Ces concepts redessinent en profondeur la carte de la recherche hexagonale, en créant des ensembles destinés à concurrencer les grands pôles internationaux de R&D. Quand la décantation darwinienne des projets sera terminée, les meilleurs subsisteront et on y verra plus clair. En attendant, la nouvelle organisation reste illisible à une majorité de chercheurs hexagonaux... et totalement incompréhensible aux scientifiques étrangers.

Labyrinthe

En fait, seuls les initiés de Bercy ou du ministère de la Recherche sont semble-t-il capables de s’y retrouver dans ce labyrinthe scientifico-administratif où s’empilent des projets structurants, des centres et des laboratoires d’excellence, des fondations de recherche et des partenariats publics privés. « C’est une réforme majeure qui permettra à la France de briller dans la compétition mondiale », justifie Jean-Luc Tavernier, directeur adjoint du Commissariat général à l’investissement (CGI), artisan de ce grand chambardement.

« A chaque fois, on rajoute une brique sans supprimer les étages précédents », corrige Alain Fischer, directeur de la fondation Imagine à l’hôpital Necker-Enfants malades, qui a obtenu en mars dernier le statut très envié d’institut hospitalo-universitaire (IHU). Pas de doute, le nouveau paysage de la recherche hexagonale suscite pour l’instant plus de critiques que de louanges. « Valérie Pécresse et l’ensemble de la communauté scientifique ont fait un beau travail », se félicite le ministre de l’Enseignement supérieur et de la Recherche, Laurent Wauquiez, qui n’entend pas se contenter « d’expédier les affaires courantes » jusqu’à mai-2012. « Il faut poursuivre un ajustement constant du système à partir des remontées provenant de nos universités », précise le ministre.

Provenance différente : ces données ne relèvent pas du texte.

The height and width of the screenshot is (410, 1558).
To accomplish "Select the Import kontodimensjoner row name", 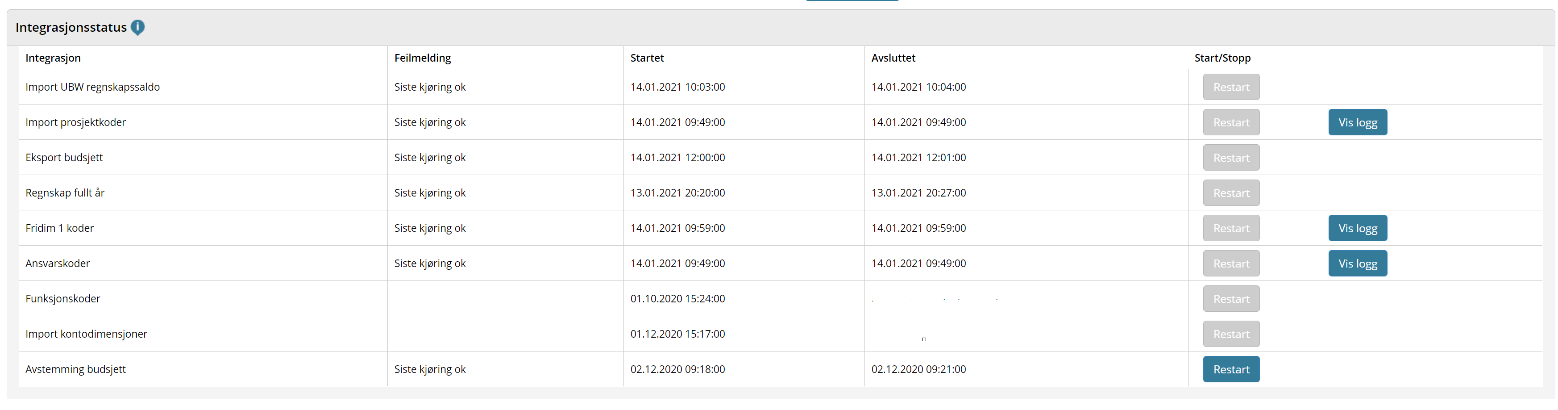I will [86, 334].
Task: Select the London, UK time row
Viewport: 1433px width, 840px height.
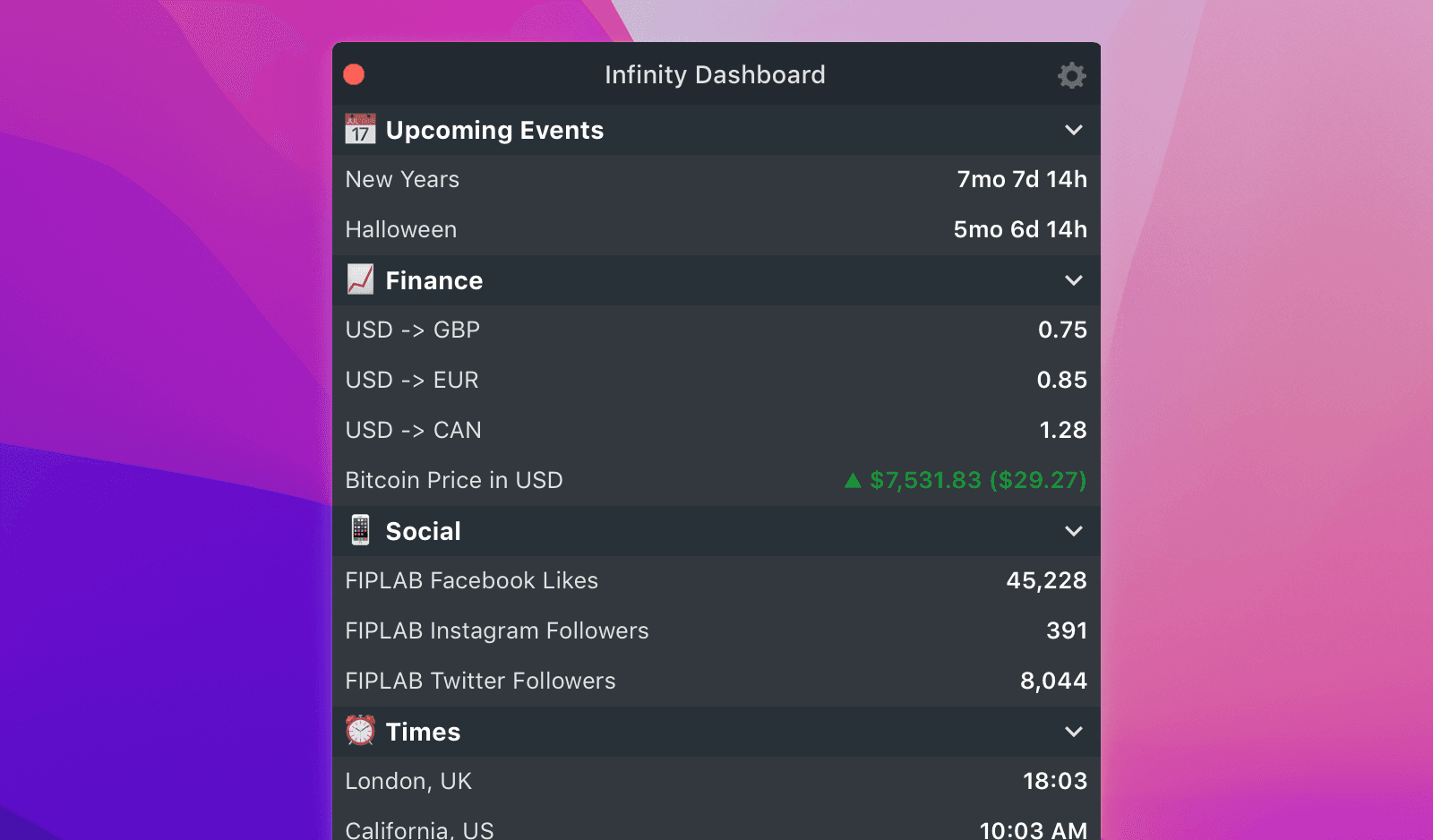Action: click(716, 782)
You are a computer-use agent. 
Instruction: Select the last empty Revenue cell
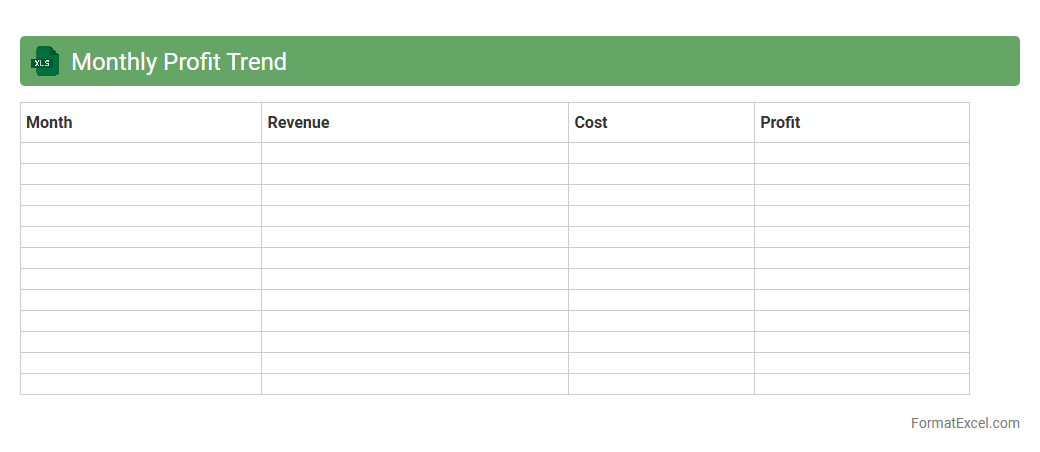pos(415,384)
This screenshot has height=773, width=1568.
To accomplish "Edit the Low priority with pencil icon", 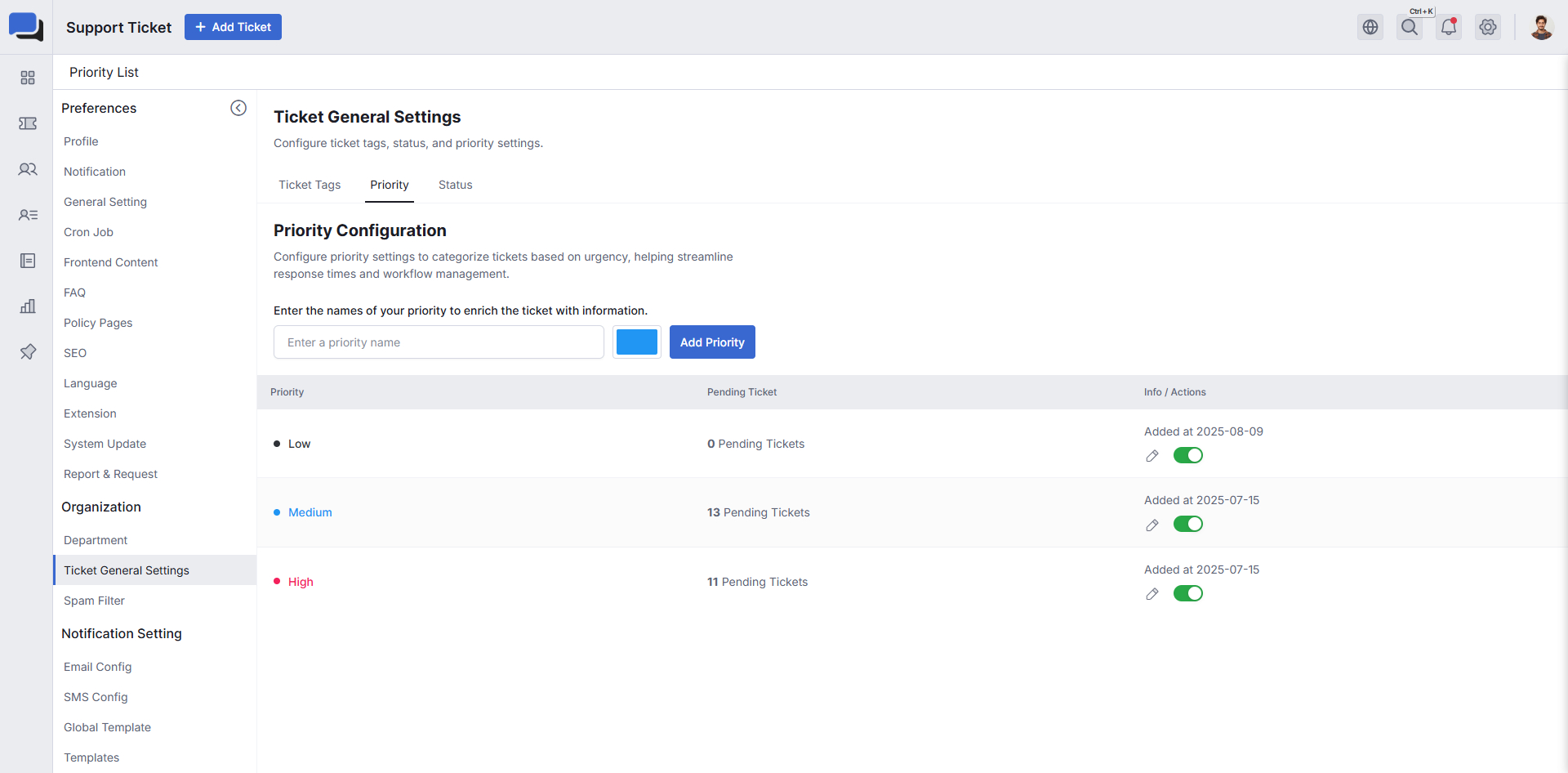I will point(1152,456).
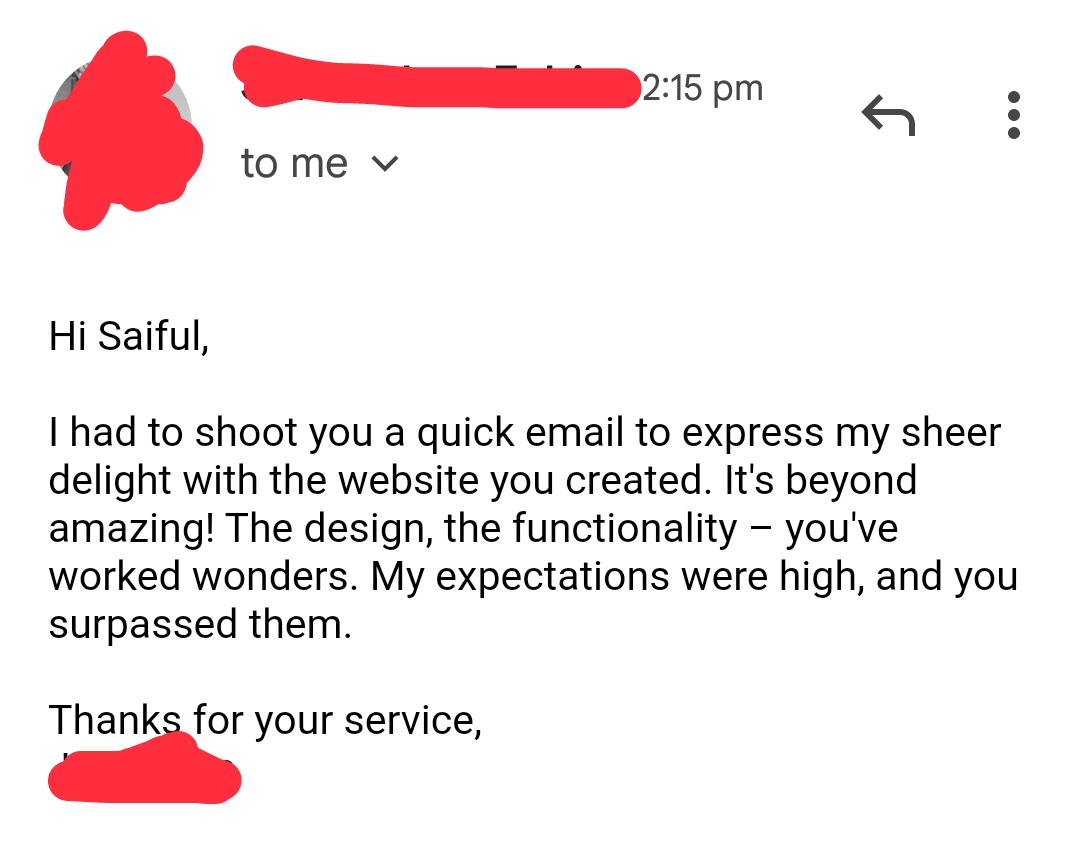Click the phrase 'Thanks for your service'
Viewport: 1080px width, 852px height.
[265, 718]
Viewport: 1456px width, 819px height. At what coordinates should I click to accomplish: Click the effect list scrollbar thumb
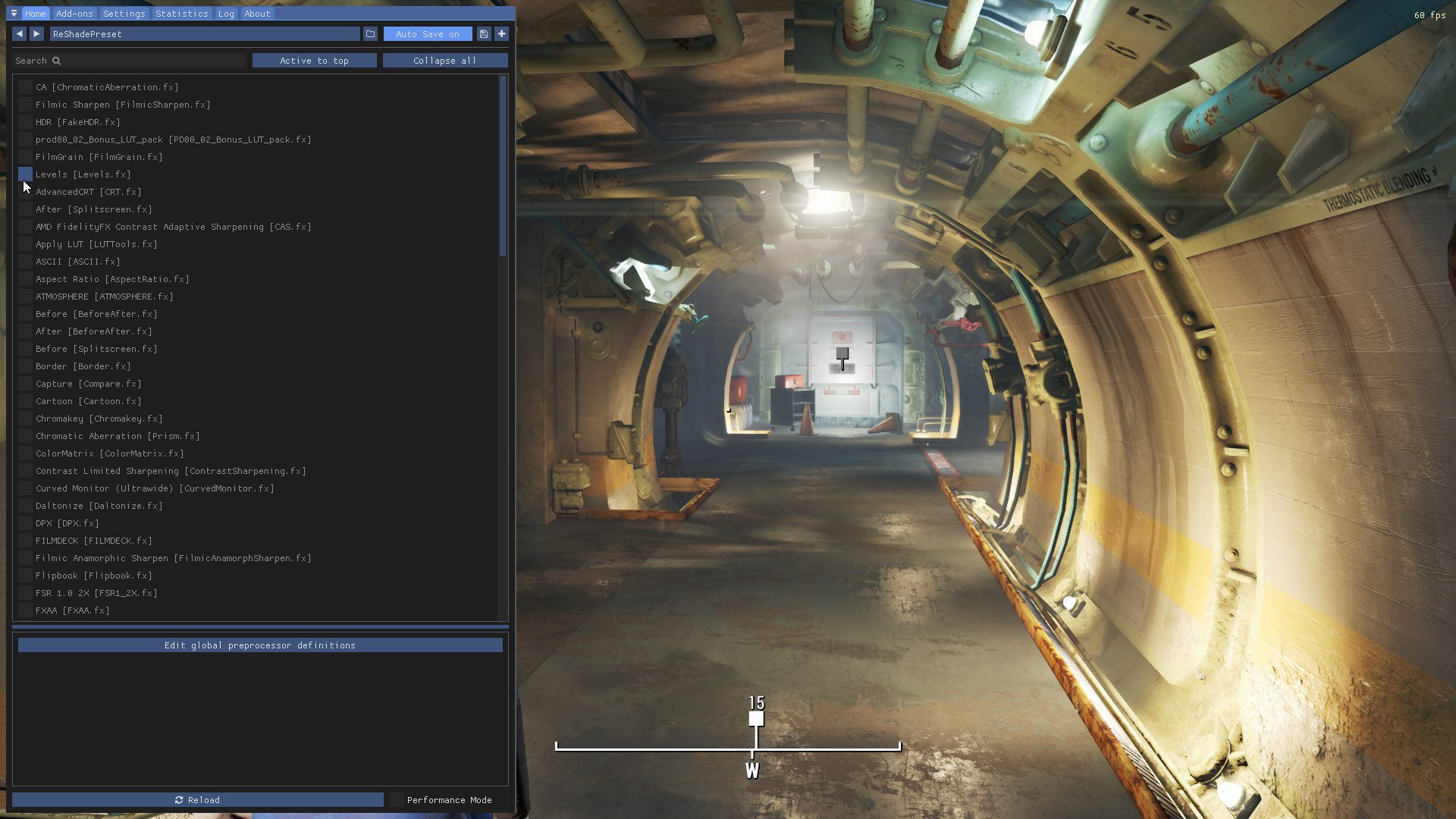coord(502,167)
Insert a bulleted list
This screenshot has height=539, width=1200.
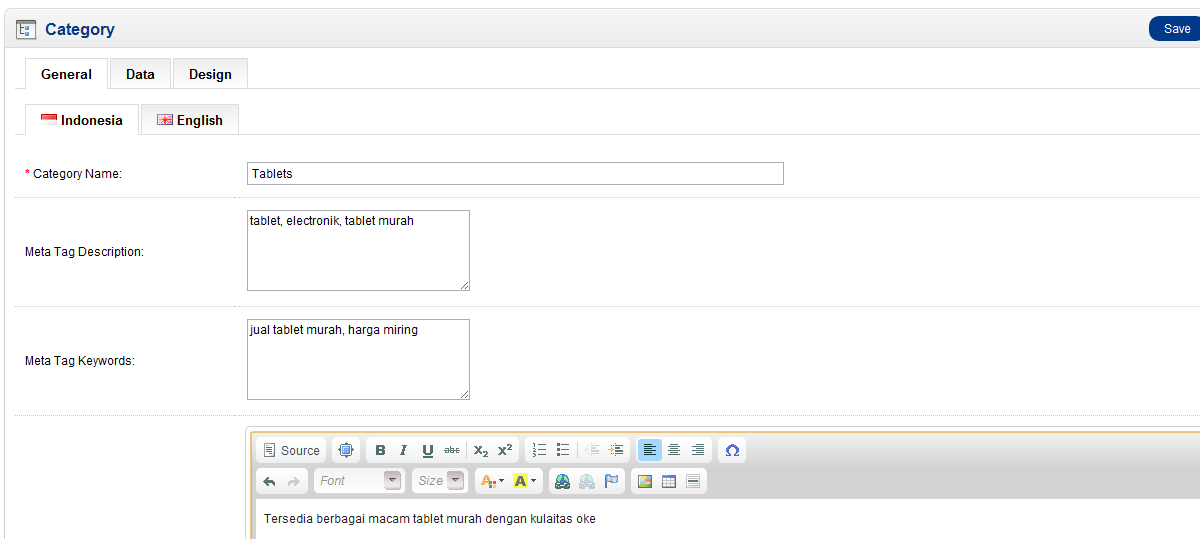[x=563, y=451]
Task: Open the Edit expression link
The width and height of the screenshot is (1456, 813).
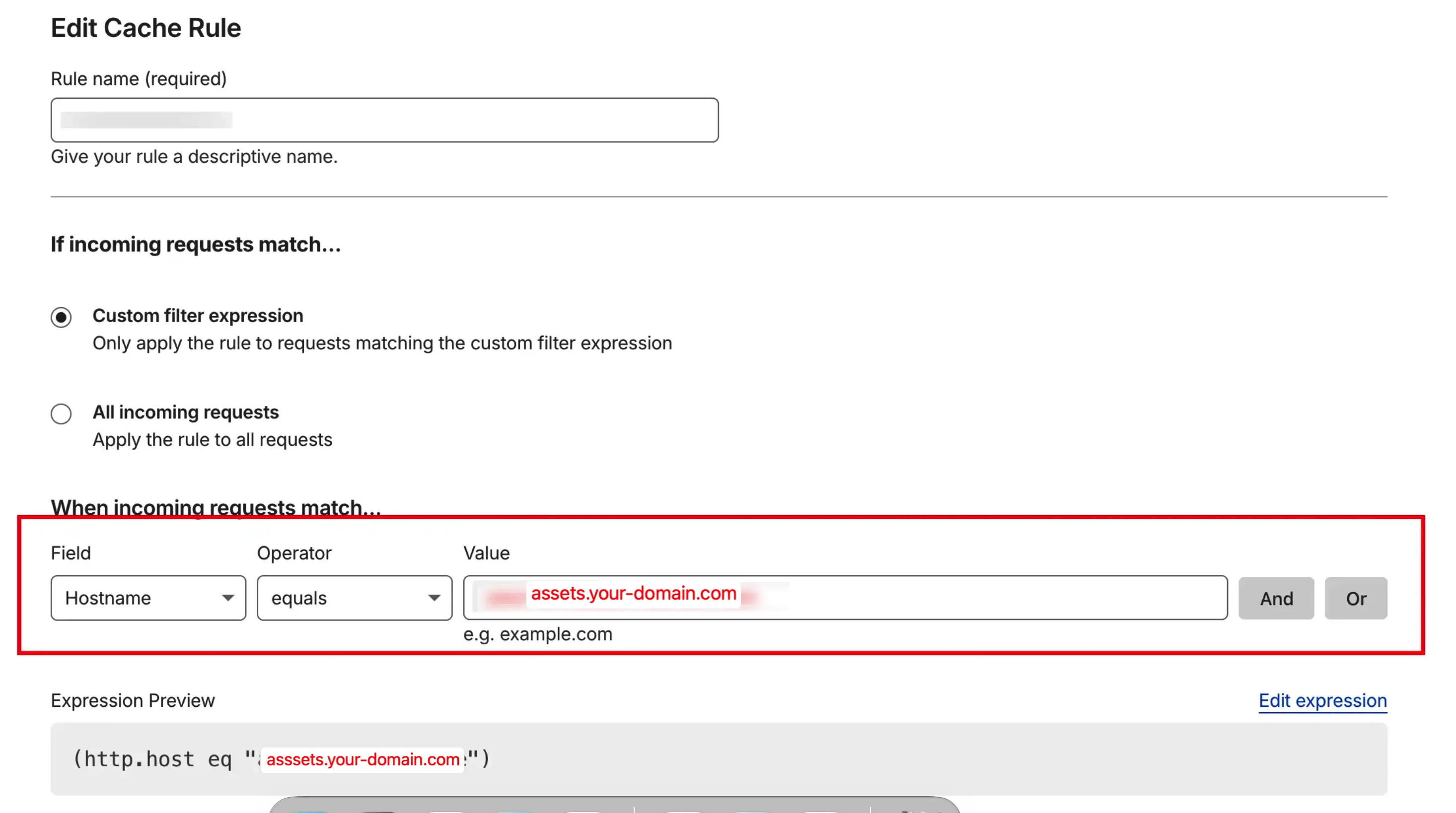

Au total 22 milliards d’euros sont en jeu. Mais l’essentiel de ce pactole sera distribué sous forme de dotations non consumptibles, c’est-à-dire versées comme un capital dont seuls les intérêts sont utilisables. Parmi les projets structurants retenus dans la première vague figurent six instituts hospitalo-universitaires (IHU), six instituts de recherche technologique (IRT) et trois initiatives d’excellence (Idex). La liste n’est pas close. Un septième IHU dédié à la cancérologie, implanté en région parisienne, est sur les rails et les pressions ne manquent pas pour décrocher ce viatique, porteur de crédits et de notoriété. « On demande à l’Institut Gustave-Roussy (IGR) de s’associer avec Saint-Louis et l’AP-HP. Ce n’est plus un centre d’excellence, mais un réseau. C’est contraire au concept initial », proteste Jean-Charles Soria, chef de service à l’IGR.

Lourdeur des procédures

A l’université Pierre-et-Marie-Curie à Paris, le vice-président Jean Chambaz estime que le ministère « jongle avec les milliards ». Selon lui, la situation comptable de l’UPMC s’est dégradée au cours des trois dernières années. « En réalité, les universités de recherche qui ont joué le jeu de l’excellence s’appauvrissent. » D’après Jean Chambaz, la Rue Descartes continue de surveiller de très près les universités et les pratiques anciennes de « micro-interventionisme » n’ont pas cessé. « On n’a pas changé le logiciel. On ne nous fait pas confiance. En fait, nos moyens n’ont pas augmenté. Un crédit Labex ou Equipex ne sont pas des ressources nettes. Bien au contraire, ce sont des sources de dépenses récurrentes supplémentaires », tempête cet universitaire déçu par le manque d’autonomie et la lourdeur des procédures.